Les manifestants marocains veulent une réforme de la constitution

Au Maroc des voix s'élèvent pour appeler à des manifestations pacifiques le 20 février. J'apporté mon soutien à ce mouvement pacifique, parce que je pense que c'est la seule voie qui nous reste pour réclamer les réformes à même de répondre aux maux dont notre pays souffre.

Le Maroc à bien sûr ses caractères propres et il est nécessaires d'en tenir compte pour ne pas confondre sa situation avec celles de la Tunisie, de l'Egypte et des autres pays "frères". Mais il faut bien constater que les réalités de ce pays contredisent les discours lénifiants que certains milieux marocains et non-marocains tentent de faire accréditer dans l'opinion publique. On pourrait citer une longue liste de problèmes. Parmi eux : une pauvreté rampante dans de très larges couches de la population, l'absence d'emploi pour un cinquième (ou un quart ?) de la population jeune en âge de travailler, l'énorme proportion des illettrés après plus d'un demi-siècle d'indépendance, le chômage et la démoralisation des diplômes, et le manque de perspectives pour la masse des scolarisés et des jeunes, enfin les inégalités exceptionnellement fortes et choquantes entre riches et pauvres. Je m'en tiendrai là pour ne pas lasser les lecteurs.

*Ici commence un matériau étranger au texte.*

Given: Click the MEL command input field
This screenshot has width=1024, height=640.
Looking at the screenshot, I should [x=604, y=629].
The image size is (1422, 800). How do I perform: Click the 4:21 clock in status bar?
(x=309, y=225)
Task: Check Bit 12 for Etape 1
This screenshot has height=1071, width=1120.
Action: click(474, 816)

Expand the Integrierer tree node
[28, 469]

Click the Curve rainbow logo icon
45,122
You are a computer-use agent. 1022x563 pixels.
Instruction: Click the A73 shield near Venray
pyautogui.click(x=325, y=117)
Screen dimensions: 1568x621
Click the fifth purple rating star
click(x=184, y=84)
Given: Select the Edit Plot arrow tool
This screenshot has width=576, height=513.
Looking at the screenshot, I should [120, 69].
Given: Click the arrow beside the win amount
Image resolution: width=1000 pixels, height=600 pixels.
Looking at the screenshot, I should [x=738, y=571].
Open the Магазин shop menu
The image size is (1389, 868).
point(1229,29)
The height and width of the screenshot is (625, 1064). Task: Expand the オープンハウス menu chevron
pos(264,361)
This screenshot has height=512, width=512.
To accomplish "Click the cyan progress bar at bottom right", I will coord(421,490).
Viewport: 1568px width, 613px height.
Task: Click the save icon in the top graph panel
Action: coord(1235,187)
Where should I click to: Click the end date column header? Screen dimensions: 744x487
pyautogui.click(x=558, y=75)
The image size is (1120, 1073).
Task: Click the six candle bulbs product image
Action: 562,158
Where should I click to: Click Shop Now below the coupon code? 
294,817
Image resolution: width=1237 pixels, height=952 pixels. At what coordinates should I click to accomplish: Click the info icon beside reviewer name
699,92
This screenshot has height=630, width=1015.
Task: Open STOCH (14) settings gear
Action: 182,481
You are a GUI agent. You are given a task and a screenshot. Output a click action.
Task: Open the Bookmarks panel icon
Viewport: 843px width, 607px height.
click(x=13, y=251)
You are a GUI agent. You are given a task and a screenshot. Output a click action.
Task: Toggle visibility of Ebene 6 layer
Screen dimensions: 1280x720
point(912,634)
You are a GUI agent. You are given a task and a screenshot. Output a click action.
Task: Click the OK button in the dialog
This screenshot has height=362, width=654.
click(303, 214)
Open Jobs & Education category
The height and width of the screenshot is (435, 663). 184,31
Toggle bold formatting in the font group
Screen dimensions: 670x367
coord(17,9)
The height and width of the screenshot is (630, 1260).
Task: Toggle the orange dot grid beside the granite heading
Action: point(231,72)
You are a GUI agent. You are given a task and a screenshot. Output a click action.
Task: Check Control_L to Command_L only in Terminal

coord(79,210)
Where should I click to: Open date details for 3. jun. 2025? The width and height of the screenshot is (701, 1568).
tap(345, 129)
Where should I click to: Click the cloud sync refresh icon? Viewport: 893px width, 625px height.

Les voix qui s'élèvent pour réclamer pacifiquement, mais de façon décisive, les réformes indispensables, le font aujourd'hui parce qu'elles ont perdu espoir dans la capacité du régime marocain, tel qu'il est actuellement, à trouver les solutions adéquates a ces problèmes. Raison essentielle : l'absence de démocratie véritable, avec un parlement et des assemblées élus dans la transparence et les garanties légales nécessaires. La racine de cette carence se trouve dans une constitution imposée, qui refuse l'essentiel des pouvoirs au peuple pour les concentrer entre les mains de l'institution monarchique.

Sans ce développement proprement politique, il n'y a pas de développement économique capable de générer la prospérité, l'emploi et une redistribution qui réponde aux besoins et droits humains de la majorité, une redistribution équitable. Or force est de constater qu'au Maroc, les quelques libertés acquises tournent à vide par le fait que les Marocains n'ont pas accès à la décision en ce qui concerne les politiques qui déterminent leur vie quotidienne et leur futur. Les portes sont ouvertes uniquement à ceux qui cherchent les bénéfices d'une situation verrouillée et font la promotion de politiques décidées par un régime opaque, dotés de nouveaux moyens de contrainte et d'un système de propagande révolu.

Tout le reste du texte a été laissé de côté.